_Supplied text_
This means the code challenge system can test polymorphic functions by instantiating type variables to concrete types for testing, while verifying that the instantiation is consistent. A challenge asking for a function of type a -> [a] -> [a] might test it with Int -> [Int] -> [Int], and the type system ensures the test harness is well-typed before it ever reaches the sandbox.

Why Not Docker?

Docker would work for basic isolation, but it is heavy. Each execution would require either a pre-built image or a build step. Bubblewrap gives us the isolation we need (filesystem, no network) with minimal overhead because it operates at the namespace level rather than requiring a full container runtime. Since everything we need (GHC, packages) is already in the nix store, we just mount it read-only and go.

The result is fast execution with strong isolation. No image pulls, no layer caching, no daemon. Just a namespace with the right mounts.

_Dataset entries_

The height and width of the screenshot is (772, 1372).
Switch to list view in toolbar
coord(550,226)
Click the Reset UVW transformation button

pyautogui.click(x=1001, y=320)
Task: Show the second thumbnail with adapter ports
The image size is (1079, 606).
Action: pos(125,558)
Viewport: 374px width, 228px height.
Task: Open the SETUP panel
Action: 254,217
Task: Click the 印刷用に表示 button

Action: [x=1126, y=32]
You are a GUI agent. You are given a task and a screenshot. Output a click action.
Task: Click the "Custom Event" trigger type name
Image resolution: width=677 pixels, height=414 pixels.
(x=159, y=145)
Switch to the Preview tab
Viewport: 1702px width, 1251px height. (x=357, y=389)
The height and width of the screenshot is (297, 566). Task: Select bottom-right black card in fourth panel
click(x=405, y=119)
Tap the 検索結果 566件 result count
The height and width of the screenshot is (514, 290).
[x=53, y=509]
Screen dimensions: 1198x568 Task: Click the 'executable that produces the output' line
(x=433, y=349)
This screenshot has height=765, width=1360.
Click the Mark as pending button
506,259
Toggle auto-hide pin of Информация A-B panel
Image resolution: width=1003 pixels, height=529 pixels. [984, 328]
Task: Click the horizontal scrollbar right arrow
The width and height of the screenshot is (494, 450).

_Requirement 1_
In the code-sandbox text, what lets bubblewrap isolate with less overhead than Docker?
_Requirement 2_
Write a continuation of the code-sandbox text, picking up after its final sentence.

_Expected answer 1_
It operates at the namespace level rather than requiring a full container runtime.

_Expected answer 2_
The Architecture in Summary

User code (browser)
  |
  v
Backend receives code + challenge ID
  |
  v
runGhcBWrap-core generates:
  - UserModule.hs (from user input)
  - M_<random>.hs (reference solution + test data)
  - Main.hs (comparison harness)
  |
  v
runGhcBWrap executes 4-phase compilation in bwrap sandbox:
  Phase 1: ghc -c UserModule.hs (TH runs, nothing secret exists)
  Phase 2: Write M_<random>.hs and Main.hs to disk
  Phase 3: ghc --make Main.hs -o Main (skips recompiling user code)
  Phase 4: ./Main (produces JSON results)
  |
  v
Backend parses JSON, returns results to browser

Every step is designed so that the untrusted parts (user code, TH execution) and the trusted parts (reference solutions, test data) are temporally separated. Security comes not from trying to restrict what TH can do, but from ensuring there is nothing dangerous to find when it runs.

Open Source

Both repositories are open source:

runGhcBWrap: The sandbox execution layer
runGhcBWrap-core: Code generation and test harness construction

If you are building a system that needs to run untrusted Haskell code, or if you are curious about what it takes to make Template Haskell safe in a multi-tenant environment, the source is there. The approach generalizes to any language with compile-time code execution.

The best sandbox is one where there is nothing worth stealing.